An improved process for making solar cells could allow manufacturers to cut the amount of silicon needed in half. Since silicon can account for about three-quarters of the cost of conventional solar cells, this could significantly lower the price of solar power. The technique can reduce the amount of other materials used and improve solar-cell performance.
The process uses ink-jet printing to make electrical connections within a solar cell, replacing the existing screen-printing process. Because the ink-jet method is more precise, it can use less material for these connections. Also, because the printheads don’t make contact with the silicon, the method works with thinner silicon wafers. The process uses an ink-jet printer built by iTi Solar, based in Boulder, CO, that was originally designed for printing electronics, such as the contacts on touch screens.
The National Renewable Energy Laboratory (NREL), in Golden, CO, which helped direct the design of the device, is now starting to produce solar-cell prototypes using the technology. Since the ink-jet printer can be dropped into existing solar-cell manufacturing lines, it could be used in commercial production within a year, estimates Maikel van Hest, a scientist at NREL.
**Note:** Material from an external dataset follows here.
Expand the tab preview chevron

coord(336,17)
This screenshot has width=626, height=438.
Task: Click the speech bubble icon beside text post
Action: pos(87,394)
One of the first applications could be in the manufacture of silicon solar cells, the most common type of solar cell sold today. Silicon absorbs light and converts it into electrons, and then an array of silver lines printed on the silicon collects these electrons, creating an electrical current. In conventional manufacturing, these silver lines are printed using screen printing. The silver ink used in the new process is much more conductive than the silver paste used in screen printing, and ink-jet printing is more precise. As a result, much thinner lines can be printed–35 to 40 micrometers wide, compared with 100 to 125 micrometers wide with screen printing, van Hest says. Using less silver saves money. It also improves the performance of the solar cell since the thinner lines shade less of the active material.